TASK DETAILS: Starting at the line that contains "Locate an element" and ending at the end of the records, rewrite the lines as a JSON list of strings with one string per line. Skip blank lines and leave the pictures out.

DATA SUPPLIED:

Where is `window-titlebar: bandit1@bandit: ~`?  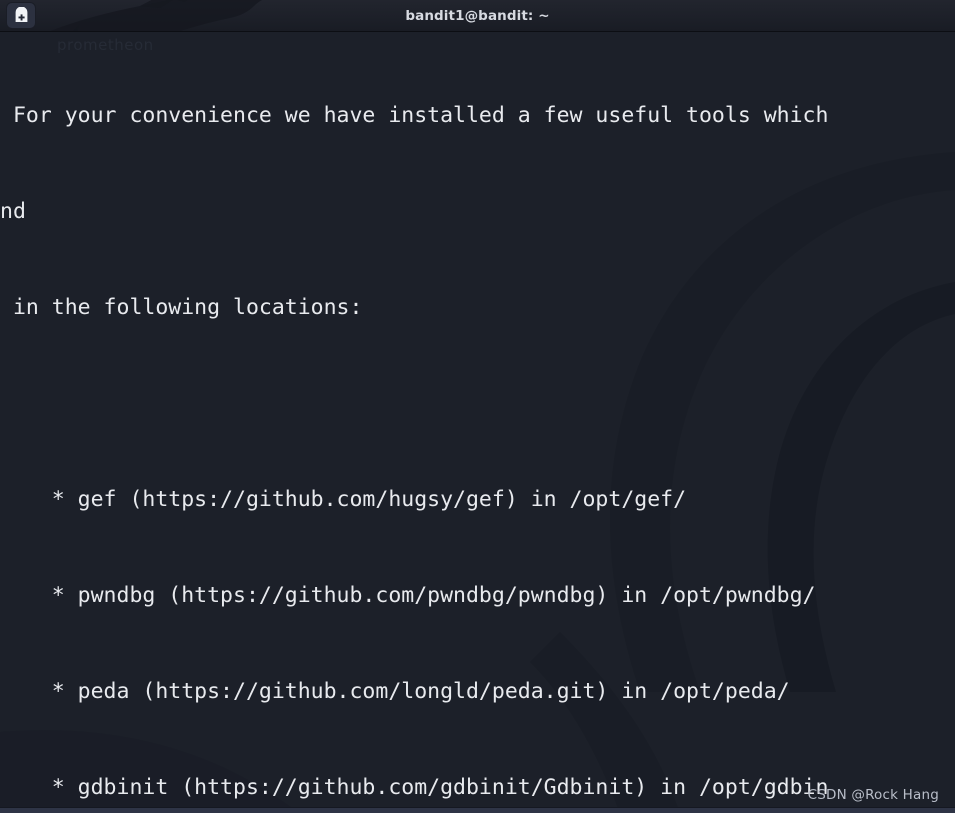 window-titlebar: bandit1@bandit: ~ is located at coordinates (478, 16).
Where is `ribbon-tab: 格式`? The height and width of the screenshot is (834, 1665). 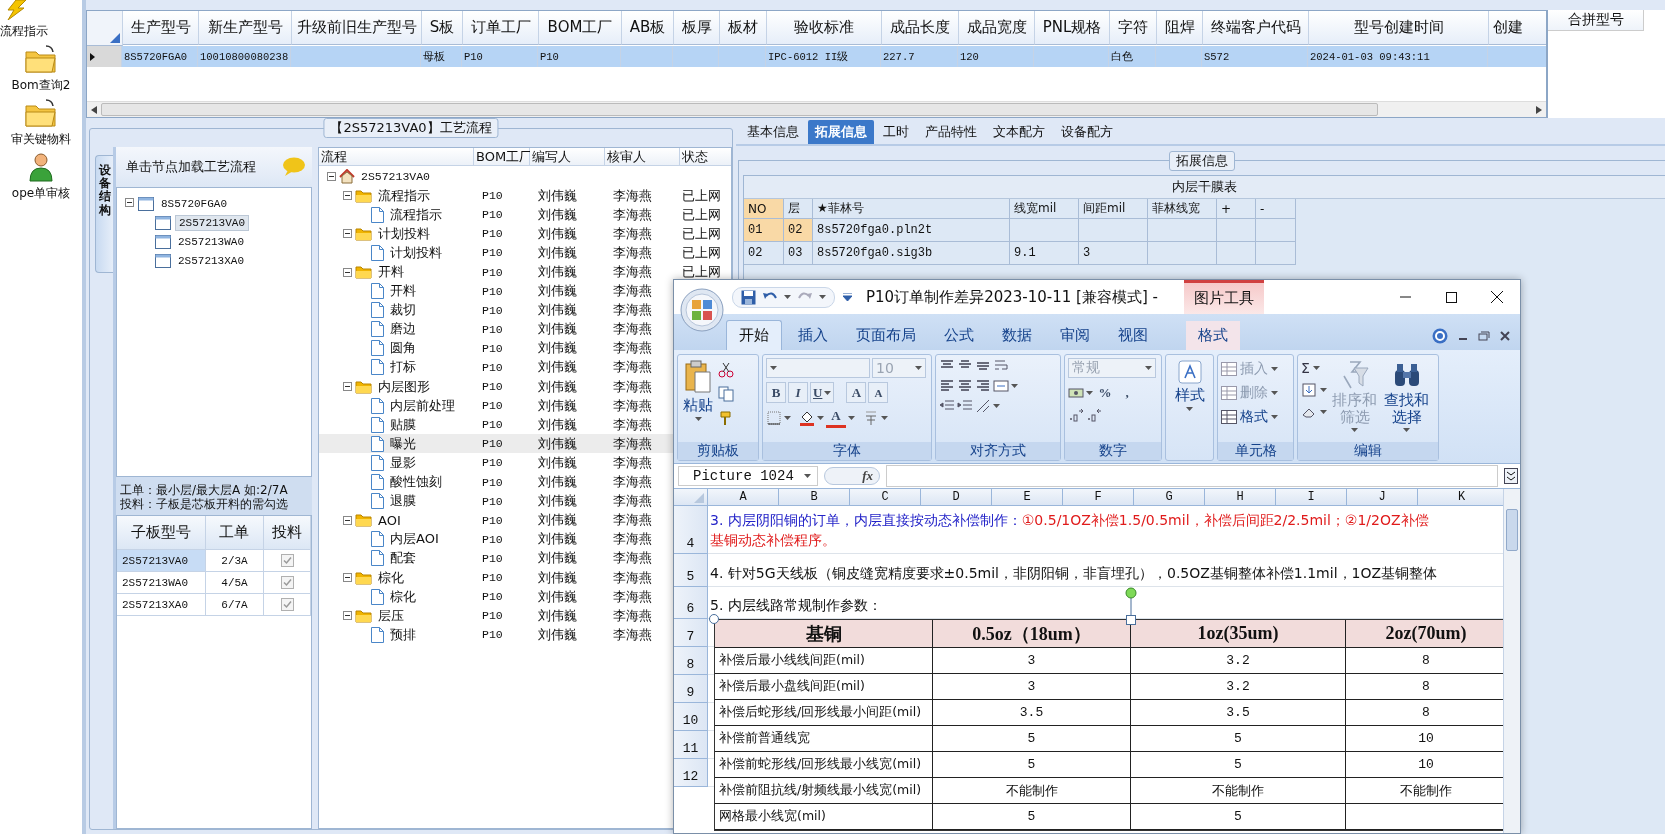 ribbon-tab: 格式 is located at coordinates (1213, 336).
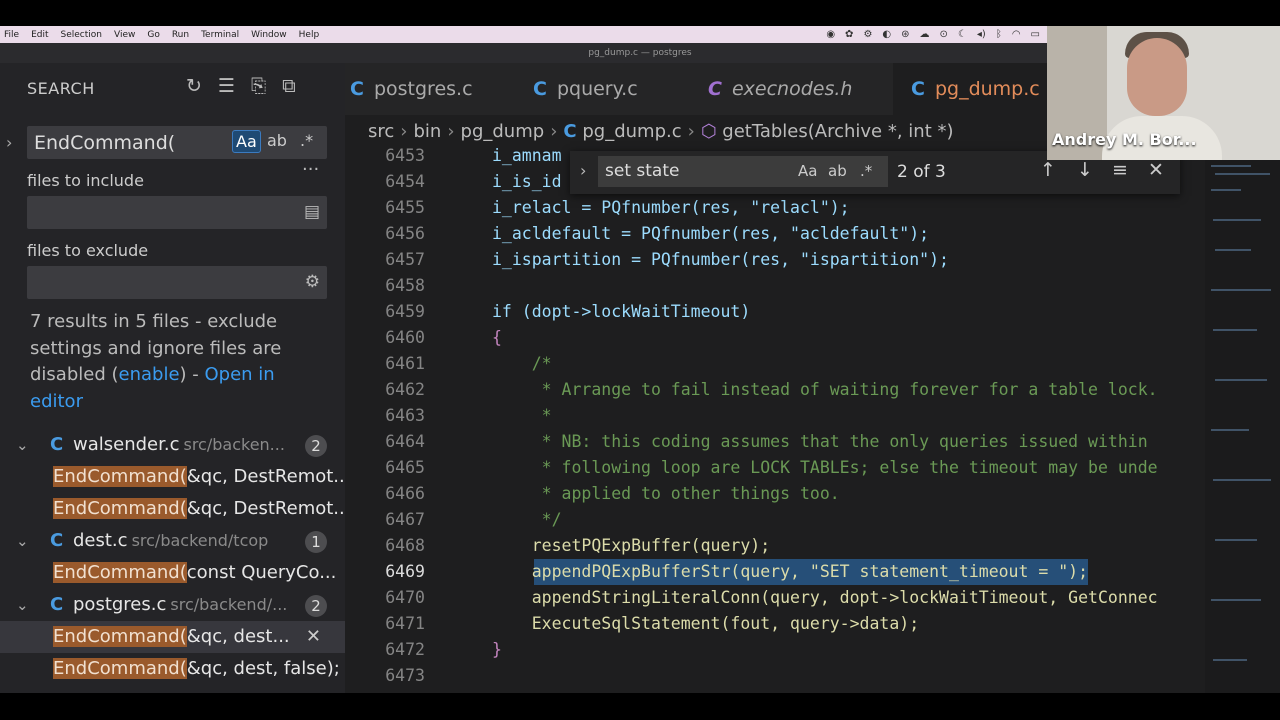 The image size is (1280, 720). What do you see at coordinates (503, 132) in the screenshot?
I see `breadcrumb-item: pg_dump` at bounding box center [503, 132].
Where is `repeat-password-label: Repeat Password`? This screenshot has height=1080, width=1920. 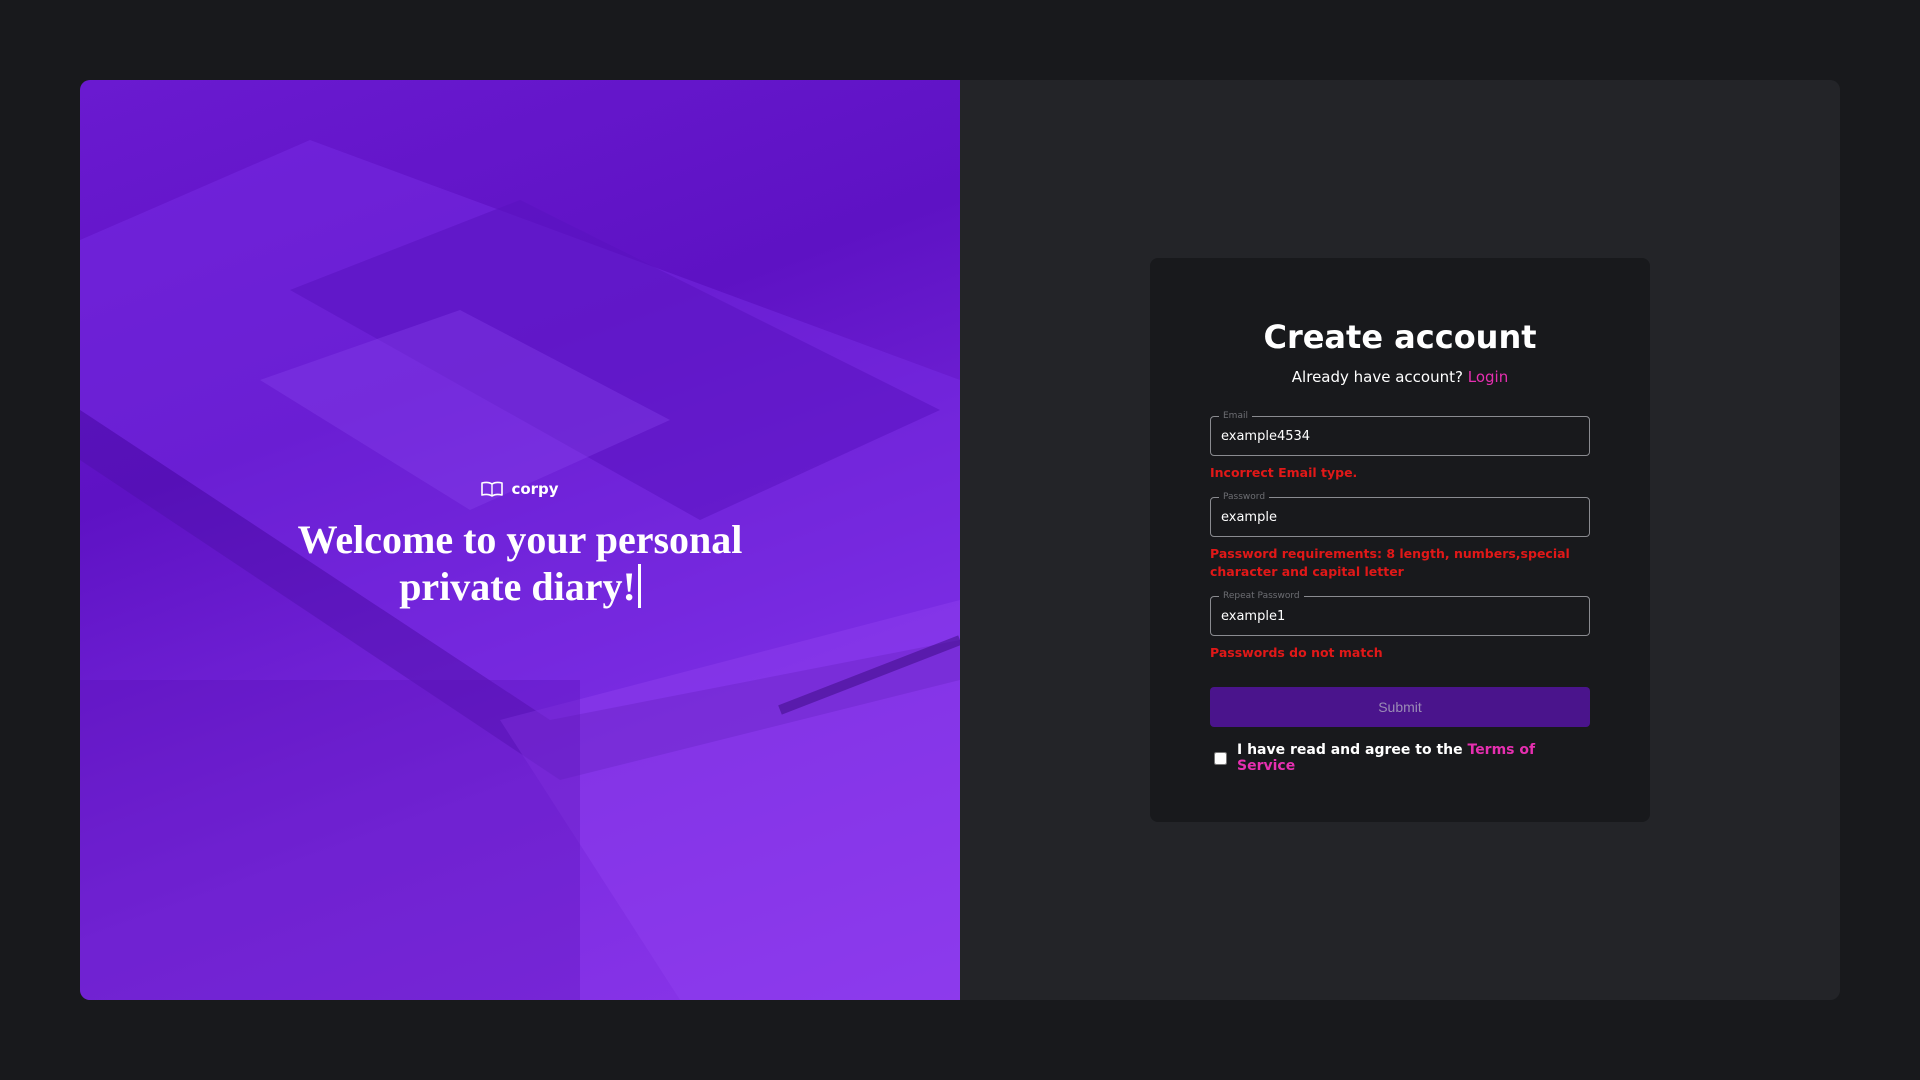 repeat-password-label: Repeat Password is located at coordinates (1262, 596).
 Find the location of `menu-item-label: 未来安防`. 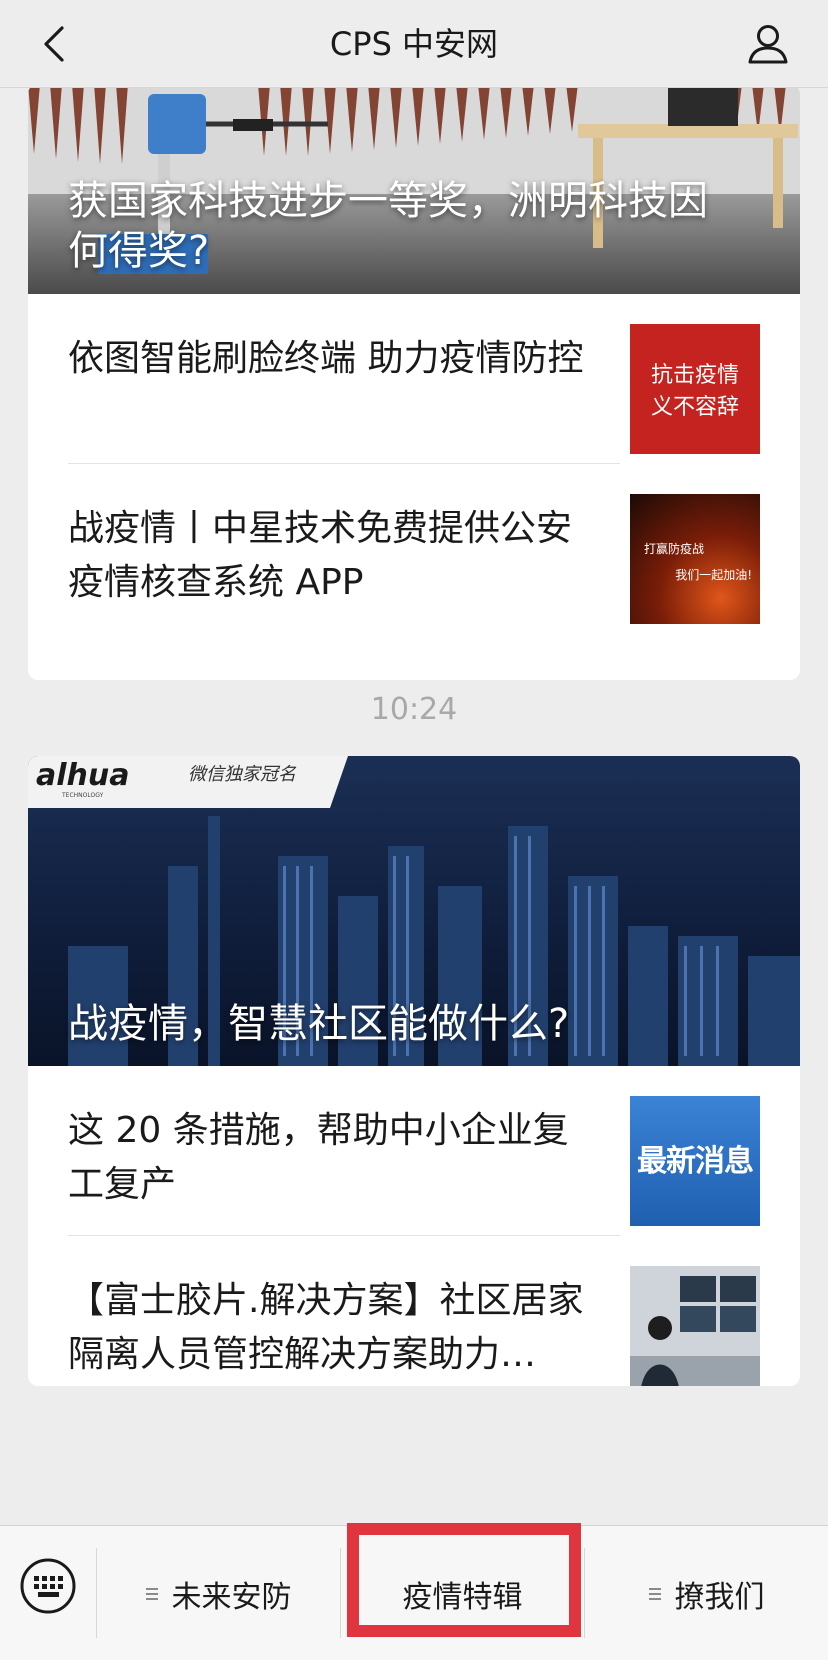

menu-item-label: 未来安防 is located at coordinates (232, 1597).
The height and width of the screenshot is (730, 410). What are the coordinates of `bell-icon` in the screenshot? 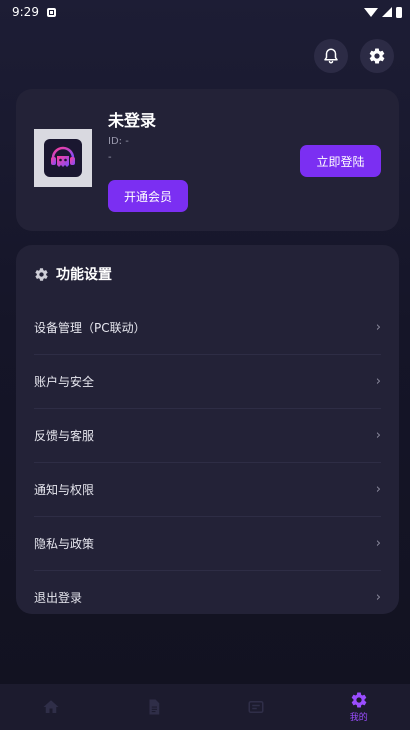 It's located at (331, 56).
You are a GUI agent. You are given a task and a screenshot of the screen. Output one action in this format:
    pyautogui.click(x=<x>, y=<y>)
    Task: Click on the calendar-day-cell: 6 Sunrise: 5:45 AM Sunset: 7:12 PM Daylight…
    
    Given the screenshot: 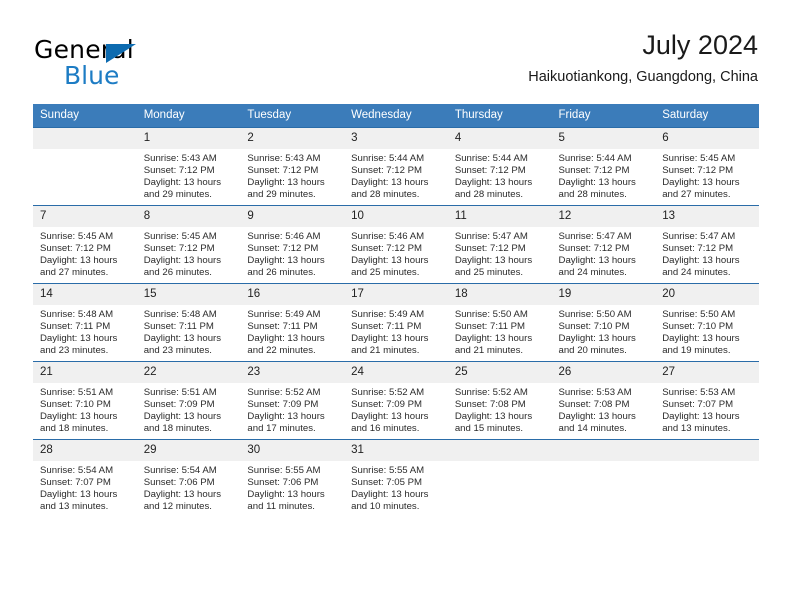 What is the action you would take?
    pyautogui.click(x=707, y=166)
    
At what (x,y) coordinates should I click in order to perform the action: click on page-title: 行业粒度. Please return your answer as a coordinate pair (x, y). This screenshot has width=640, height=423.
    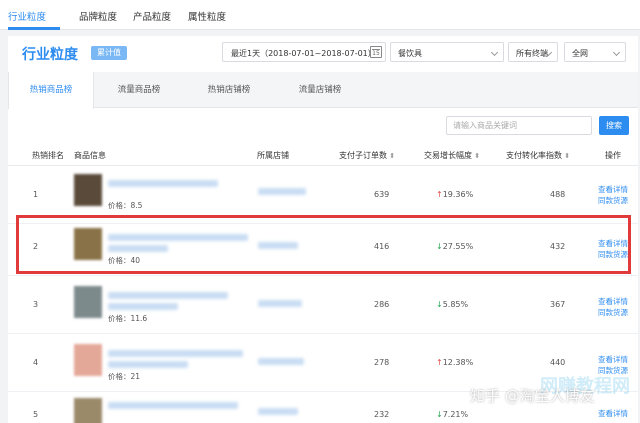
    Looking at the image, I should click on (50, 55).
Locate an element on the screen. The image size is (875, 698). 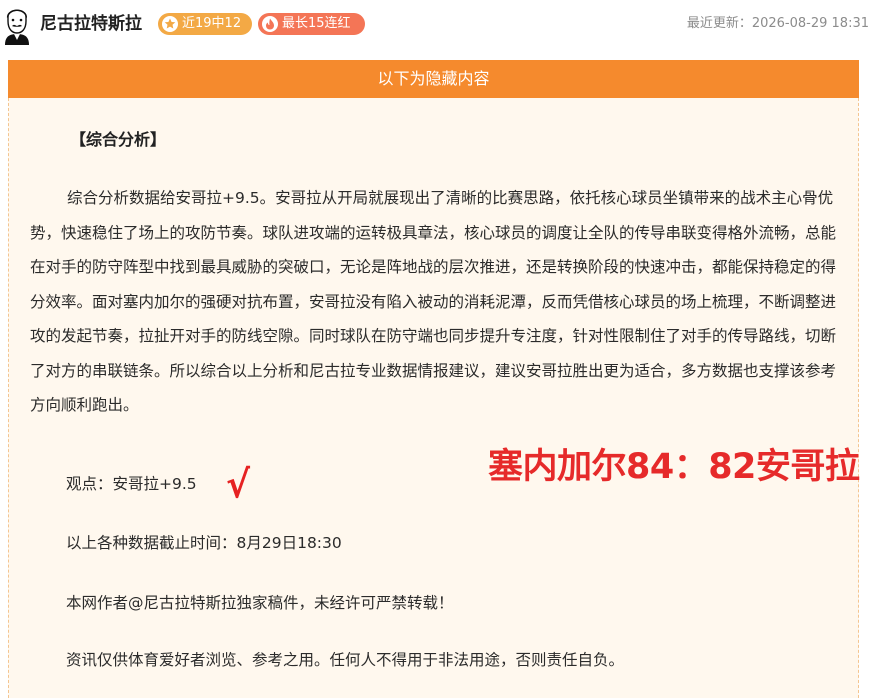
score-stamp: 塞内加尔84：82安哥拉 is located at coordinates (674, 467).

RESPONSE TO THIS TASK:
[
  "Locate an element on the screen. The image size is (875, 698). ",
  "score-stamp: 塞内加尔84：82安哥拉 is located at coordinates (674, 467)."
]